Part 2: Example controls

These controls are not all mandatory. Each organisation should select the most effective controls based on their risk analysis.

Human resource controls

  • Instructions on information security are included in the onboarding process for new employees.
  • A check is made when people leave the company whether assets are returned.
  • It is clear to all staff whether they can use their own devices (laptop and mobile) for company email and data
  • It is clear to all staff whether they are allowed to work from home or other locations, and what the requirements for these locations are
  • Candidates are screened by calling a reference or asking a VOG.

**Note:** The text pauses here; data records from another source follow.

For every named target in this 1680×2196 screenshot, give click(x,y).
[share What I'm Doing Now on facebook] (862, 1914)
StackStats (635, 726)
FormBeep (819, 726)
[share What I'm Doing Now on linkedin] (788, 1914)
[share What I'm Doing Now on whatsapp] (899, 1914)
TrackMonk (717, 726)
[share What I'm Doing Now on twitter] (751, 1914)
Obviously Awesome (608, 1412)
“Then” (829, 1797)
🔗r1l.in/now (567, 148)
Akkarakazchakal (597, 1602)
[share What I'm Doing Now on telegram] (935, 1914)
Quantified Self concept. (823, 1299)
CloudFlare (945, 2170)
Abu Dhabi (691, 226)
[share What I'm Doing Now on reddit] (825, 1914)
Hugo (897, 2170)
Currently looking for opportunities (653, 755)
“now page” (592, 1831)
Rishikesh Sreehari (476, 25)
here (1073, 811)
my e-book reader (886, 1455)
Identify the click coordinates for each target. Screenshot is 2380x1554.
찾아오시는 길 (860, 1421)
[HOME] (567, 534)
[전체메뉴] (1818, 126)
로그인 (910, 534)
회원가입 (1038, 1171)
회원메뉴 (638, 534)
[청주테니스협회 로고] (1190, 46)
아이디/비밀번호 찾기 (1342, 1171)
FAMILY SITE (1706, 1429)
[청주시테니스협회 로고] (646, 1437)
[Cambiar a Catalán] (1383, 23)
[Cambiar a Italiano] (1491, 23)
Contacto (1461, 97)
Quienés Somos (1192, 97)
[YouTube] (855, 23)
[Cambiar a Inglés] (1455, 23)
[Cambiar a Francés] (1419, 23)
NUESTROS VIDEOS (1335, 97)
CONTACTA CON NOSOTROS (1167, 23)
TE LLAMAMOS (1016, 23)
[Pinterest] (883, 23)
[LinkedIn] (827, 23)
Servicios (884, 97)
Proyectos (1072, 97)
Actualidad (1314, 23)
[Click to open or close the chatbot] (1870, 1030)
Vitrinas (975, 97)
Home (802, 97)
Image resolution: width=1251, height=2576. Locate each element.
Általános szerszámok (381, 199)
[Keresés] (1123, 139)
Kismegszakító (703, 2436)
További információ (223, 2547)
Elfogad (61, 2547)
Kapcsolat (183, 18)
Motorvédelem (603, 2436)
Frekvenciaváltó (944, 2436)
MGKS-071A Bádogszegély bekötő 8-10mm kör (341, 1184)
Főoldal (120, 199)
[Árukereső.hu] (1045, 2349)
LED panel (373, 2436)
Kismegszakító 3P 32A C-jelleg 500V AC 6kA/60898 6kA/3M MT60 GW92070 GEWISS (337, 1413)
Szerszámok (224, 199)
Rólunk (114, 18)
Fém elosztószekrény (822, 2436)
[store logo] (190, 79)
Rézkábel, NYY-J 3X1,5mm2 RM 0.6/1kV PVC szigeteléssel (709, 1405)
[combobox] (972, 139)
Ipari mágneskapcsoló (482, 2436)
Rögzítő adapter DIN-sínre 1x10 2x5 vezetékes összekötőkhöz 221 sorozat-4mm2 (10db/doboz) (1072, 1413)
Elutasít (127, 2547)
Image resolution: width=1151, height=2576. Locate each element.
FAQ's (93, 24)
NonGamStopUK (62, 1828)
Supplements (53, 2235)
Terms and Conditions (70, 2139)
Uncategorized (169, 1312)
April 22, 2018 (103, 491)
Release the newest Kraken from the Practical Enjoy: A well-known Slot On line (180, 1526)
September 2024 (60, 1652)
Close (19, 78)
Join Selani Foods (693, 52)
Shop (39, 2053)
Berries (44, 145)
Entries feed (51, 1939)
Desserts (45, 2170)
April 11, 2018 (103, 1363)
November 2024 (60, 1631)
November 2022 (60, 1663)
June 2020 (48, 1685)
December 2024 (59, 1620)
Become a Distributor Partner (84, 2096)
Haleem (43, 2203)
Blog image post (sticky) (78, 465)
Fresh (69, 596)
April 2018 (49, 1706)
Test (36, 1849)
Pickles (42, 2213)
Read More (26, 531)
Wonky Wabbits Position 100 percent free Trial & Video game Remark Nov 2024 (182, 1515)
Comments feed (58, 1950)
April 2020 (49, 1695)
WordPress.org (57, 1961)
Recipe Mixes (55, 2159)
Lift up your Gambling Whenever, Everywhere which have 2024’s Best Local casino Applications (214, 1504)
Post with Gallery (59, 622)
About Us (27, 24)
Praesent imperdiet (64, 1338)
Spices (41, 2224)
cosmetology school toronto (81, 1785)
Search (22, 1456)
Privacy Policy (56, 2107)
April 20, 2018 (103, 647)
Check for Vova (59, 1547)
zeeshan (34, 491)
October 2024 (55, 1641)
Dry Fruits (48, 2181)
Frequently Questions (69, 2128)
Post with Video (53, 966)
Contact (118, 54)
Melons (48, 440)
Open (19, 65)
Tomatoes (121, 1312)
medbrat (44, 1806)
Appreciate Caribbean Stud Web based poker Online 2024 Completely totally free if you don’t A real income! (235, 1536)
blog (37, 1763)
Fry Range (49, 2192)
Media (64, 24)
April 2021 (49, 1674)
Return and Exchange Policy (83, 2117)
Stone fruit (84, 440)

Physical security controls

  • Offices with IT infrastructure in it are locked or otherwise have access restrictions
  • Important documents such as contracts are stored out of sight and locked
  • All acceptance and production servers are hosted at secure, dedicated data centers

Backup plan

  • All production servers are backed up at least daily
  • There is a backup plan for office documents. The result must be that all office documents that users work on are either stored in the cloud or backed up on a daily basis

System access controls

  • All devices have a password or access code. Everyone is instructed on proper use of passwords
  • All IT systems have personal accounts with a password or access code
  • For all systems where possible, checks are in place to force people to choose strong passwords
  • All passwords are changed at least once a year or within 2 months after a technical member of staff with access leaves the company

Secure software development and acquisition

  • All software developers have working knowledge of OWASP and receive regular security awareness training
  • All product owners, designers and developers doing design work have been instructed to apply security by design and privacy by design.
  • Systems are regularly tested for security aspects, as part of the normal testing

Technical security controls for systems

  • Communication to and from servers is secured using https, SSL or other secure protocols
  • All production servers have a firewall installed
  • All production servers produce logs. This information is stored securely and monitored for important events using alerts or daily checks
  • There is a policy that forbids the use of default passwords and other weak passwords

Technical security for devices

  • PCs and laptops have a firewall enabled and antivirus software installed
  • Devices (PC laptop, tablet and smartphone) have an up to date, still supported OS version.
  • There is a backup or recovery plan for when devices go missing or are stolen. Possible elements include encryption, wiping and diabling accounts

Recurring controls

  • External ethical hackers are regularly (recurring PEN-test) or continuously (bug bounty program) invited to test security
  • Future security awareness trainings have been planned to keep new and current staff up to date. The dates for at least the next two trainings have been announced
  • There is a procedure for internal security audits, requested by management executed outside the information security team.